RESEARCH INTERESTS

• Stein's Method

• Random Graphs

• Malliavin Calculus

• Poisson Measures

• Central Limit Theorems

These are four types of graphs that share two characteristics: they have been built on a Poisson process, and their construction is in some sense 'local', either because they look for their nearest spatial neighbour under some constraints, or because they only connect to points within a certain deterministic radius. Using the Malliavin-Stein method (in particular Last, Peccati, Schulte 2016, AAP), one can asses the behaviour of these graphs on a global scale by studying what happens locally when you add a point. In this way, we derive Central Limit Theorems. During my PhD, I studied what happened when you look at the sum of the edge-lengths to some negative power. In this case, the function only satisfies reduced moment conditions, and one needs a lower-moment version of the Malliavin-Stein method, see (T. 2025 AAP).

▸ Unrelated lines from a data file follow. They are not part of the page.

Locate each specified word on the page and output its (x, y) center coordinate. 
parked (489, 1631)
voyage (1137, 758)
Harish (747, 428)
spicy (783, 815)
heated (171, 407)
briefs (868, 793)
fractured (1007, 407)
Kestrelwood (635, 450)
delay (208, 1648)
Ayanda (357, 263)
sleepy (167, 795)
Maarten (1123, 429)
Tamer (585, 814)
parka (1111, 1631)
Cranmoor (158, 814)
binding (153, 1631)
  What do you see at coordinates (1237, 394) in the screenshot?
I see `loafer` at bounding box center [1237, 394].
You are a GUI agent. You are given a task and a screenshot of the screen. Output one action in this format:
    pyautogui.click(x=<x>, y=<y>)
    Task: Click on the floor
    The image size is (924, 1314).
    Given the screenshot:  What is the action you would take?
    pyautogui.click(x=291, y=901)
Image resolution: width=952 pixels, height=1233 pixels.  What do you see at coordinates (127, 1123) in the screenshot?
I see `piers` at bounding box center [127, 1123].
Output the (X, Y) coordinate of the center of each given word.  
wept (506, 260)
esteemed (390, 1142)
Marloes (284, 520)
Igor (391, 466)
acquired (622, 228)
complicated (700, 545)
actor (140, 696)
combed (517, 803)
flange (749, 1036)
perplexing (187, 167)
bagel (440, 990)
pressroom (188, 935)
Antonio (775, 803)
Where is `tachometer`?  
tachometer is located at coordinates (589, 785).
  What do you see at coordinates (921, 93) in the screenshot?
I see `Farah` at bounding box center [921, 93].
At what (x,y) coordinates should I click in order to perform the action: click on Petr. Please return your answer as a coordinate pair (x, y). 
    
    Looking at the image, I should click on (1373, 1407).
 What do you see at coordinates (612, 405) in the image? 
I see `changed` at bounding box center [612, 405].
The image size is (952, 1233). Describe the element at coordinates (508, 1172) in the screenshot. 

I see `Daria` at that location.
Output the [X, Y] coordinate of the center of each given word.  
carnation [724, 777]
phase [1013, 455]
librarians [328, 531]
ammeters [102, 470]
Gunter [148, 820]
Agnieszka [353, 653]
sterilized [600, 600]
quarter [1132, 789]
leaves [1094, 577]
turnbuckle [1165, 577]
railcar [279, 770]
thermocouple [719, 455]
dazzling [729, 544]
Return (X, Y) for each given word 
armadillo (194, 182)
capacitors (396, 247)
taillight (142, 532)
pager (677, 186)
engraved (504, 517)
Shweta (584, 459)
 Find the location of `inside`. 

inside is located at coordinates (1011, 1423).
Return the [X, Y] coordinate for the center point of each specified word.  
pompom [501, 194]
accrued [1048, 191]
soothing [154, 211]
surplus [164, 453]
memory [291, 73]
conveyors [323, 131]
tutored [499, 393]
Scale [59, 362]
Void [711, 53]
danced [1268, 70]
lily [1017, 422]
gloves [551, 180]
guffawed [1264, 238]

These graphs are equally interesting in non-Euclidean geometries. This is a nearest neighbour embracing graph (see Sambale, Thäle, T. 2024 arXiv), where a point keeps connecting to its closest neighbours until it is included in the convex hull of its neighbours. On the left, the graph is constructed in Euclidean space, on the right in the hyperbolic plane (represented in the Poincaré disk model). In both cases, we can show that the 'local construction' prevails in some sense, and derive quantitative central limit theorems of speed Var(F)^{-1/2}. The variances are of the order 'volume of the observation window' in which we observe the graph. If this window is a ball of radius r, then in the Euclidean case the speed of convergence is r^{-d/2}, while in the hyperbolic case it is e^{-(d-1)/2 r}.